Provided text:
====

Batched symeig and qr are very slow on GPU #22573

calincru · 2019-07-07T13:18:26Z

🐛 Bug

The recently added batched eigenvalue decomposition via torch.symeig is very slow on GPU (pr: #21858, issue: #7500).

To Reproduce

import torch
a = torch.rand(500, 2, 2)
a = 0.5 * (a + a.transpose(1, 2))
w, _ = torch.symeig(a)  # fast (~0.0006s)
a = a.cuda()
w, _ = torch.symeig(a)  # slow (~0.9s)

Expected behavior

The GPU variant should be at least as fast as the CPU one. This is an elementary matrix operation and GPUs should be fast at that.

Environment

PyTorch version: 1.2.0.dev20190707
Is debug build: No
CUDA used to build PyTorch: 9.0.176

OS: Ubuntu 16.04.6 LTS
GCC version: (Ubuntu 5.4.0-6ubuntu1~16.04.11) 5.4.0 20160609
CMake version: version 3.5.1

Python version: 3.7
Is CUDA available: Yes
CUDA runtime version: Could not collect
GPU models and configuration:
GPU 0: GeForce GTX TITAN X
GPU 1: GeForce GTX TITAN X
GPU 2: GeForce GTX TITAN X
GPU 3: GeForce GTX TITAN X

Nvidia driver version: 418.67
cuDNN version: Probably one of the following:
/usr/local/cuda-10.0/targets/x86_64-linux/lib/libcudnn.so.7
/usr/local/cuda-8.0/targets/x86_64-linux/lib/libcudnn.so.5
/usr/local/cuda-9.0/targets/x86_64-linux/lib/libcudnn.so.7.2.1

Versions of relevant libraries:
[pip3] numpy==1.15.1
[conda] mkl 2019.4 243
[conda] pytorch-nightly 1.2.0.dev20190707 py3.7_cuda9.0.176_cudnn7.5.1_0 pytorch

Additional context

I assume this is not surprising given the following comment (CC @vishwakftw)

pytorch/aten/src/ATen/native/cuda/BatchLinearAlgebra.cu

Lines 1208 to 1212 in bcb5fd8

    
           // We create temporary tensors on the CPU, because tensors on the GPU 
        
           // cause segfault when passed to magmaSymeig. The data is later 
        
           // moved to the appropriate device.

====

Item-finding entries:
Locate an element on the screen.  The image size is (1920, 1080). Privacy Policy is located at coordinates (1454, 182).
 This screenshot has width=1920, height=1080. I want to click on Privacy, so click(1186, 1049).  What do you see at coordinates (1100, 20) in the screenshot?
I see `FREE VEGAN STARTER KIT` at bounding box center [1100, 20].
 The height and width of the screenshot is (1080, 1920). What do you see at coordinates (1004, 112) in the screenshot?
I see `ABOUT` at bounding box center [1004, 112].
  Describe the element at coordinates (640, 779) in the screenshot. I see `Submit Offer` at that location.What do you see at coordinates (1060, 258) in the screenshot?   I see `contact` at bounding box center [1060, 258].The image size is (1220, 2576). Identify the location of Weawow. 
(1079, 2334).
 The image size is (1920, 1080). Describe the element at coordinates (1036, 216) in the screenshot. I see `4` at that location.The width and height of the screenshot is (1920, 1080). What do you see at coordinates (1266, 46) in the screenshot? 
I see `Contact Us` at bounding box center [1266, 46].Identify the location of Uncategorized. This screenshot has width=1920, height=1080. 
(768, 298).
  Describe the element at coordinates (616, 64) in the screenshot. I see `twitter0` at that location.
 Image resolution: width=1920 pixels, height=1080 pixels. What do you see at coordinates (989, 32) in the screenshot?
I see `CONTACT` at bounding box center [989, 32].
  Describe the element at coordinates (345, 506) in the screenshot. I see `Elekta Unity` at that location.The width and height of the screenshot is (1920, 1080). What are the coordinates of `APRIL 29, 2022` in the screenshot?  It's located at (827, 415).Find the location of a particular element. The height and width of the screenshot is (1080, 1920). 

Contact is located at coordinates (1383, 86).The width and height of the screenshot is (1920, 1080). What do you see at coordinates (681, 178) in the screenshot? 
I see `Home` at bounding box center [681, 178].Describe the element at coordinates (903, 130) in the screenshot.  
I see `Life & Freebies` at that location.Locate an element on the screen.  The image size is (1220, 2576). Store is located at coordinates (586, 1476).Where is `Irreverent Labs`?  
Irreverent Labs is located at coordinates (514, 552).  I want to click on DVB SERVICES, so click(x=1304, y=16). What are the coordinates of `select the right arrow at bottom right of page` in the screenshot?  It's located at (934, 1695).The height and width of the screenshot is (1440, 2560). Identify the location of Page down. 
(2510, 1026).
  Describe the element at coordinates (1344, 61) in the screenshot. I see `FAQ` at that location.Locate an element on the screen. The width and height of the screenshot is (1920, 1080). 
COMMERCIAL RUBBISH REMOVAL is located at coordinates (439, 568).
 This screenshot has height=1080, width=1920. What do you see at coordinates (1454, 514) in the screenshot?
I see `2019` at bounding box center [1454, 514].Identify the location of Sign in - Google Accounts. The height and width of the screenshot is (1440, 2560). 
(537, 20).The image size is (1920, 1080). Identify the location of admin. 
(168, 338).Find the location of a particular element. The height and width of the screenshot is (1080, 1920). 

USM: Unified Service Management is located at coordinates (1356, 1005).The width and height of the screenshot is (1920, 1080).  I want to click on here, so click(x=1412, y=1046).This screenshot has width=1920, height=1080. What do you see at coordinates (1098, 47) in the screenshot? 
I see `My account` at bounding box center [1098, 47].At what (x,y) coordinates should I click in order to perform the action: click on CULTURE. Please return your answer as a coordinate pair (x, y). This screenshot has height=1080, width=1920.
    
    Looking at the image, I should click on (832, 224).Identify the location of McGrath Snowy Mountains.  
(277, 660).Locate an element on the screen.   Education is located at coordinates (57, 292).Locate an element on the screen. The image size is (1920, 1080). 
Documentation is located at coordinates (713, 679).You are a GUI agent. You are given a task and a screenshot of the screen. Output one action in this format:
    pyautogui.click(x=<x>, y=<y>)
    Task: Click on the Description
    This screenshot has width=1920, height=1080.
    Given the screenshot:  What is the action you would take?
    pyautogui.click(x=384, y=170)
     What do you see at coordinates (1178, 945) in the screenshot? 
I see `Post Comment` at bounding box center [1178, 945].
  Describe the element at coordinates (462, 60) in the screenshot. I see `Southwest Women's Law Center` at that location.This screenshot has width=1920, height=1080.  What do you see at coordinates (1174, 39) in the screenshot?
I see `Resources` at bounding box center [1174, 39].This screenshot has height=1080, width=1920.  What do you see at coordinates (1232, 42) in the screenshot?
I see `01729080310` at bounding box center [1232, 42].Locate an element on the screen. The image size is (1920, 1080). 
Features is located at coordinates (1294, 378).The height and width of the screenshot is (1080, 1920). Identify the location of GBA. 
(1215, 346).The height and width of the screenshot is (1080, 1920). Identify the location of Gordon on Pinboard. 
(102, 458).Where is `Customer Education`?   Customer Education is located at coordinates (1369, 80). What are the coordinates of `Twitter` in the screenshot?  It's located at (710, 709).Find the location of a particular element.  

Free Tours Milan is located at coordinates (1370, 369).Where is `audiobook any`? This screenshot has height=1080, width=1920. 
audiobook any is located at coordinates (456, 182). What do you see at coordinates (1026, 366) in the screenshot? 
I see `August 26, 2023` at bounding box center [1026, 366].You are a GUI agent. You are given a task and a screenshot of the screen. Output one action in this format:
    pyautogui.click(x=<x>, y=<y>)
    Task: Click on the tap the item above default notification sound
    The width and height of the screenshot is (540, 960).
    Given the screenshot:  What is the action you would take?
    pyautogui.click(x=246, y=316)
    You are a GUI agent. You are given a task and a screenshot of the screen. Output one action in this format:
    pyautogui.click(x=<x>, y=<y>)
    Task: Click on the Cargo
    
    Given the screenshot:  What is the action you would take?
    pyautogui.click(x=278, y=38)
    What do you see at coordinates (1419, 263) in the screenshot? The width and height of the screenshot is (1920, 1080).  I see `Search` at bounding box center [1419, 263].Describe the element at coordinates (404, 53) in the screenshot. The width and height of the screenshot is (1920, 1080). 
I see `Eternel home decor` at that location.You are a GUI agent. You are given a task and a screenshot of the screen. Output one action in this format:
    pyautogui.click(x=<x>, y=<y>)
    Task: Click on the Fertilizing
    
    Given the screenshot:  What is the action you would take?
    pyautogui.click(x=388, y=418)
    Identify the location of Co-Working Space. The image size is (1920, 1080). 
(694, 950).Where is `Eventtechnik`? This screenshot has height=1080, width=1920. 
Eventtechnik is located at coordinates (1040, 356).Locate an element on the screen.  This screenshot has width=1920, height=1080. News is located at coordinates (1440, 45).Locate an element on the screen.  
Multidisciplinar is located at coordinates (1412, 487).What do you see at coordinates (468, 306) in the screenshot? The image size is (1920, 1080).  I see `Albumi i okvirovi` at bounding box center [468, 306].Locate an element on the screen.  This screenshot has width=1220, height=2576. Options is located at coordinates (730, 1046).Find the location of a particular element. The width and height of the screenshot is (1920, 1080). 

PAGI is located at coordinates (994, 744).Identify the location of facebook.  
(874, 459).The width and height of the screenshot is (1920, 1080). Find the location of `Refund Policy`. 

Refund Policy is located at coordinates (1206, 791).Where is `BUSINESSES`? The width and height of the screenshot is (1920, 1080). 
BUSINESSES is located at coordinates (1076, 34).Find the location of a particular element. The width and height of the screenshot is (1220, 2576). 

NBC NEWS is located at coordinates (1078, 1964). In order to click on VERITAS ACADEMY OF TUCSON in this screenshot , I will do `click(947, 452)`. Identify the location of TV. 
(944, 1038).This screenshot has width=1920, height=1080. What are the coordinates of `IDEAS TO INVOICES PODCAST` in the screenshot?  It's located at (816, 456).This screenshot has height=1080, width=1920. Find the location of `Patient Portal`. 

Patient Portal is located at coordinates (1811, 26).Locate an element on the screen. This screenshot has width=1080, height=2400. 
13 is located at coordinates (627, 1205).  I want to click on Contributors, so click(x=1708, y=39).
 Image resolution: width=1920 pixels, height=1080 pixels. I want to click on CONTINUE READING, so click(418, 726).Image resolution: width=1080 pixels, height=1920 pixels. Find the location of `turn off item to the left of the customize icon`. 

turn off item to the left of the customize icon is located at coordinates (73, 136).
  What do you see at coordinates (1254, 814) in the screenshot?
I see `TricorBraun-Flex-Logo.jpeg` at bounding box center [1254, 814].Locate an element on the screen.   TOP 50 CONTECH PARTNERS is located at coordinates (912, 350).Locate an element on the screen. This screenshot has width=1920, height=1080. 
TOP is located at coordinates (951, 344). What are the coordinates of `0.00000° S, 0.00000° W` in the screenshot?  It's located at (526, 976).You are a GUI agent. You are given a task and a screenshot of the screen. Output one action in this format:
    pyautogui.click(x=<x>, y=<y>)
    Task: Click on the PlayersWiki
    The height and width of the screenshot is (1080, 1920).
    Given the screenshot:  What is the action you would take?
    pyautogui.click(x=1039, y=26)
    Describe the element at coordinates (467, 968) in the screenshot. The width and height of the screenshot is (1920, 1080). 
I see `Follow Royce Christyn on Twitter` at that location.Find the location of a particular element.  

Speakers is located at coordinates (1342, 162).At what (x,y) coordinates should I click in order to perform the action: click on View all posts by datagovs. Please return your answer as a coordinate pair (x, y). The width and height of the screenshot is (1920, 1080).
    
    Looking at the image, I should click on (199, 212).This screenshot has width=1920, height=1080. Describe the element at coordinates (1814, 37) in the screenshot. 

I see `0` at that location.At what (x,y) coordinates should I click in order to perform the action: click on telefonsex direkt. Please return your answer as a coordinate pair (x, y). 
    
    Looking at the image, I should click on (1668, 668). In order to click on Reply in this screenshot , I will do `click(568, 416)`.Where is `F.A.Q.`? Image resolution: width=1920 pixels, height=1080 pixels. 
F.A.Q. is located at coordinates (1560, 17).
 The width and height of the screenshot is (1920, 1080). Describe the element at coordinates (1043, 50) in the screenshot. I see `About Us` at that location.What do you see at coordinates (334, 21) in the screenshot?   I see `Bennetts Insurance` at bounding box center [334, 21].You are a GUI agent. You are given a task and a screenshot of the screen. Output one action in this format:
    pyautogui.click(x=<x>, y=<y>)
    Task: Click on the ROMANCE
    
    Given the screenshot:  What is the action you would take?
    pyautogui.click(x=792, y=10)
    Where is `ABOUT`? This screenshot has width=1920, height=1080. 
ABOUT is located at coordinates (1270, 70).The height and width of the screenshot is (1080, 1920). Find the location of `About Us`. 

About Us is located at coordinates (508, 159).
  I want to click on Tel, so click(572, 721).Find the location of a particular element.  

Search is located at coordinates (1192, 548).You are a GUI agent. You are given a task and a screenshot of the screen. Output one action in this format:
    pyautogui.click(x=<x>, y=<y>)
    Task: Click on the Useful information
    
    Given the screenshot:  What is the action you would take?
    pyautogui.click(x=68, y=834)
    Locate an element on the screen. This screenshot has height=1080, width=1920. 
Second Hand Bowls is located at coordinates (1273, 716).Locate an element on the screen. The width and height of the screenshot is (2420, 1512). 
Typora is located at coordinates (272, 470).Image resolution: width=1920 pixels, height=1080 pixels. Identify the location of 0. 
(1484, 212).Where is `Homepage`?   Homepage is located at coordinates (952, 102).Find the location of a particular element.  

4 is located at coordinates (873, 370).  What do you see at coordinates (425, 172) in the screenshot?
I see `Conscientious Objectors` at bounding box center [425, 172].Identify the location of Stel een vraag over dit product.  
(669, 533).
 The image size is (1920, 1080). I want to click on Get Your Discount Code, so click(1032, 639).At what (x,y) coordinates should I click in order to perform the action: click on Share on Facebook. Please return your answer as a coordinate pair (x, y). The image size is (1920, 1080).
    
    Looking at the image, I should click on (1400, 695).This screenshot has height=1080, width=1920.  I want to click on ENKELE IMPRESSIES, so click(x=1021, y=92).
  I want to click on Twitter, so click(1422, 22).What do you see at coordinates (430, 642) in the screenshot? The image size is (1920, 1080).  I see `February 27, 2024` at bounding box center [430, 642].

====

Challenges:
A. Summarize the bug report in two sentences.
B. According to the bug report, what Nvidia driver version was used?
C. Print the part of the bug report starting at "I assume this" and ending at "the appropriate device.".
The entries play no part in this.

Results for the exercise:
A. The bug report says that the recently added batched eigenvalue decomposition via torch.symeig is very slow on GPU, taking about 0.9 seconds versus about 0.0006 seconds on CPU in the reproduction. The reporter expects the GPU variant to be at least as fast as the CPU one and cites a code comment saying that temporary tensors are created on the CPU because GPU tensors cause a segfault when passed to magmaSymeig.

B. 418.67

C.
I assume this is not surprising given the following comment (CC @vishwakftw)

pytorch/aten/src/ATen/native/cuda/BatchLinearAlgebra.cu

Lines 1208 to 1212 in bcb5fd8

    
           // We create temporary tensors on the CPU, because tensors on the GPU 
        
           // cause segfault when passed to magmaSymeig. The data is later 
        
           // moved to the appropriate device.